Notice that the way quicksort breaks up the array is more complicated than the way mergesort does, but then quicksort has an easier time putting things back together than mergesort does. Here is one way to implement quicksort, coded to return a new list instead of modifying the caller's list.

def quicksort(L):
    if len(L) <= 1:
        return L[:]
    smaller = [x for x in L[1:] if x <= L[0]]
    greater = [x for x in L[1:] if x > L[0]]
    return quicksort(smaller) + [L[0]] + quicksort(greater)

This code is actually fairly slow since creating new lists in Python is a slow process. However, the code does have the benefit of being short and not too hard to understand. If we want a quick version of quicksort, we need to put more work into how to divide up the list. Instead of creating new lists, it's faster if we can do the work of dividing up the elements within L itself.

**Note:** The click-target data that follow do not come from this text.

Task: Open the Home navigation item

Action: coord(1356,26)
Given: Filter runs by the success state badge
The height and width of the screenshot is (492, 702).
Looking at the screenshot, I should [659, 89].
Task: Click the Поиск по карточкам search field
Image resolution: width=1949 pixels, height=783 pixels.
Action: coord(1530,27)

We use two indices, i and j, with i starting at the left end of the list and j starting at the right. Both indices move towards the middle of the list. We first advance i until we meet an element that is greater than or equal to the pivot. We then advance j until we meet an element that is less than or equal to the pivot. When this happens, we swap the elements at each index. We then continue advancing the indices and swapping in the same way, stopping the process once the once the i and j indices meet each other. See the figure below:

In the figure above, the pivot is M, the first letter in the list. The figure is broken down into “seek” phases, where we advance i and j, and “swap” phases, where we exchange the values at those indices. The blue highlighted letter on the left corresponds to the position of i and the green highlighted letter on the right corresponds to the position of j. Notice at the last step how they cross paths.

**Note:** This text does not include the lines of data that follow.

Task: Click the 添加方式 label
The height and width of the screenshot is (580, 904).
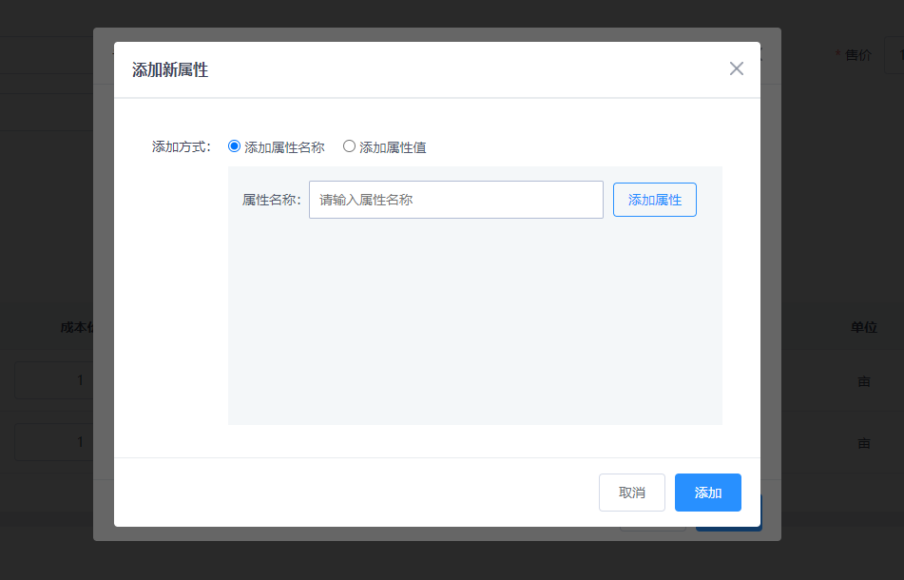Action: pyautogui.click(x=181, y=147)
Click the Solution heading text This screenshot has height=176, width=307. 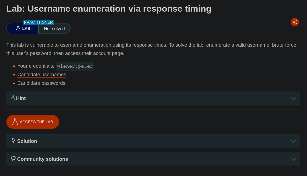coord(27,141)
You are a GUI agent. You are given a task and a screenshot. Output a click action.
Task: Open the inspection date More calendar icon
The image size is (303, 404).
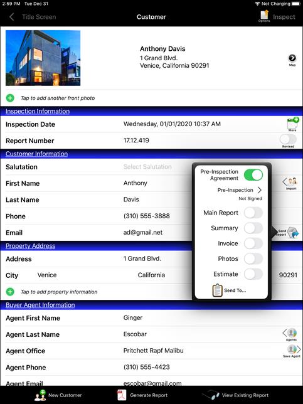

This process partitions the list. We then make recursive calls to quicksort, using the positions of the indices i and j to indicate where the two subarrays are located in the main array. In particular, we make a recursive call on the subarray starting at the left end and ending at the position of i, and we make a recursive call on the sublist starting at the position of j and ending at the right end. So in the example above, we would call quicksort on the sublist from 0 to 8 and from 8 to 13. Here is the code for our improved quicksort:

def quicksort(L):
    quicksort_helper(L, 0, len(L)-1)

def quicksort_helper(L, left, right):
    if left >= right:
        return

    i, j, pivot = left, right, L[left]
    while i <= j:
        while L[i] < pivot:
            i += 1
        while L[j] > pivot:
            j -= 1
        if i <= j:
            L[i], L[j] = L[j], L[i]
            i += 1
            j -= 1

    quicksort_helper(L, i, right)
    quicksort_helper(L, left, j)

Quicksort has a O(n log n) running time in the average case. The partition process will typically split the list into two roughly equal pieces, leading to O( log n) total partitions, and the partitioning process itself takes O(n) time. However, there are some special cases where it degenerates to O(n2), specifically when the list doesn't get split very equally.

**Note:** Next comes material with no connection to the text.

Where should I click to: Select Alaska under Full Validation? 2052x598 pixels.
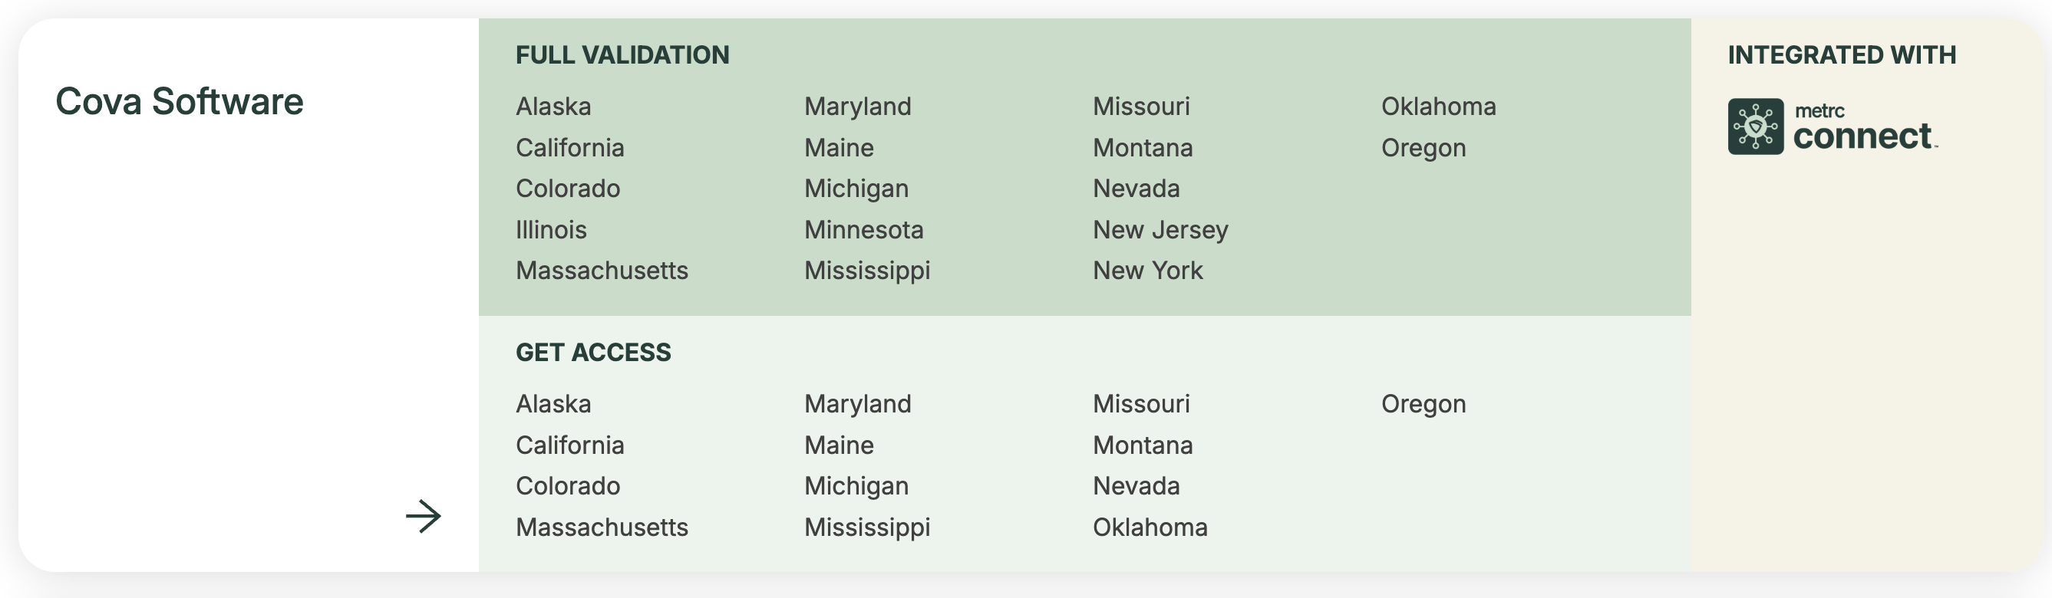tap(553, 106)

One of these cases would be if the list was already sorted. Since the pivot is the first item, which is the smallest thing in the list, there will be nothing less than the pivot. So one of the recursive cases will be empty and the other will have n–1. When we call quicksort recursively on that, we will again have the same problem, with nothing less than the pivot and n–2 things greater. Things will continue this way, leading to n recursive calls, each taking O(n) time, so we end up with an O(n2) running time overall. Since real-life lists are often sorted or nearly so, this is an important problem.

One way around this problem is to use a different pivot, such as one in the middle of the list or one that is chosen randomly. Another approach is to shuffle the list once at the start before beginning the quicksort algorithm. In theory a O(n2) worst case could happen with the shuffled list, but it would be extremely unlikely.

Counting sort, bucket sorting, and radix sort

Counting sort
If we know something about the data in our array, then we can do better than the O(n log n) algorithms we've seen. For instance, if we know that we know the array contains only values in a relatively small range, then we can use an O(n) sort known as counting sort.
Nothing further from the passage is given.